Parental challenges to public school curriculum are common, particularly with respect to controversial issues such as sex education and religion, and courts have recognized that parents have a constitutional right to control their children's upbringing. However, courts have refused to recognize the right of parents to direct how public schools teach their children.

A line of Supreme Court cases dating back to the 1920s protects the rights of parents to direct the education of their children. The Court recognized that the Fourteenth Amendment's Due Process Clause protects the right of parents to supervise the education and upbringing of their children and to decide whether to send their children to a private or public school. The Fourteenth Amendment, however, does not give parents the unfettered right to veto curriculum decisions of public school boards.

In Meyer v. Nebraska, the Court held that a state law that prohibited teaching foreign languages to any child who had not passed the eighth grade violated parents' and teachers' Fourteenth Amendment liberty interests. The Court concluded that foreign language statutes, aimed at protecting American ideals, exceed a state's police power. The factual background of Meyer is in many ways analogous to the Arizona situation. Nebraska adopted the law during a high immigrant influx. The law's purpose was aimed at integrating ethnic minority groups and preventing the emergence of a multi-lingual society. The Court concluded that the law's legislative purpose, to promote assimilation and civic development, did not justify interfering with the liberty interest of the teacher to contract with parents to teach their children.

In Pierce v. Society of Sisters, the Court held that a state's police power does not permit the state to require students to accept instruction from public school teachers only. The Court struck down an Oregon law that required parents to send their children to the public school in the district where the children resided. The Court based its decision on the Meyer doctrine that a state may not unreasonably interfere with the liberty of parents and guardians to direct the upbringing and education of children under their control, absent some reasonable relation to an important state interest.

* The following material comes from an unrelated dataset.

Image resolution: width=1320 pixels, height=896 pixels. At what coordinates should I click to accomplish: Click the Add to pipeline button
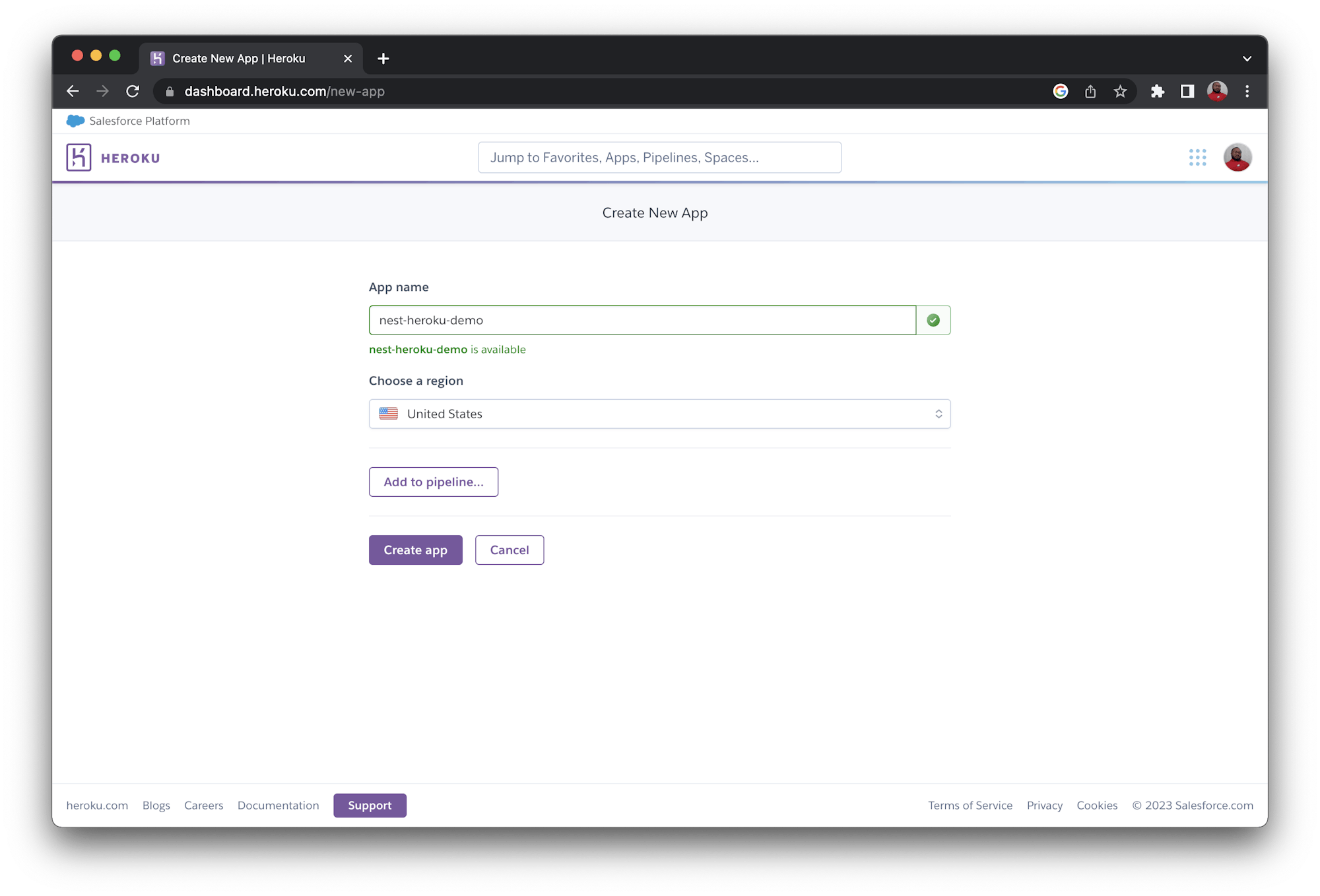click(x=433, y=482)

While Meyer and Pierce protect a parent's right in directing the education of their children, these cases do not give parents the right to participate in curricular decisions outside of the normal political process. The First Circuit, for example, has held that a parent's constitutional right to raise their children does not include the right to restrict what a public school may teach its students. The court noted that even if the school's teachings contradict a parent's religious beliefs, that teaching does not violate a parent's free exercise of religion under the First Amendment. Similarly, the Eighth Circuit has held that parents do not have a substantive due process right to control through the federal courts the information that public schools make available to their children and further noted that school boards, and not the courts, must make curricular decisions.

While parents have a right to control the upbringing of their children, including the right to decide whether to send their children to a public school or to a private school, courts have refused to extend the substantive due process analysis of Meyer and Pierce to include a parental right to control curricular decisions. Thus, courts generally give school districts considerable freedom to shape their curriculums even though parents may disagree with those decisions.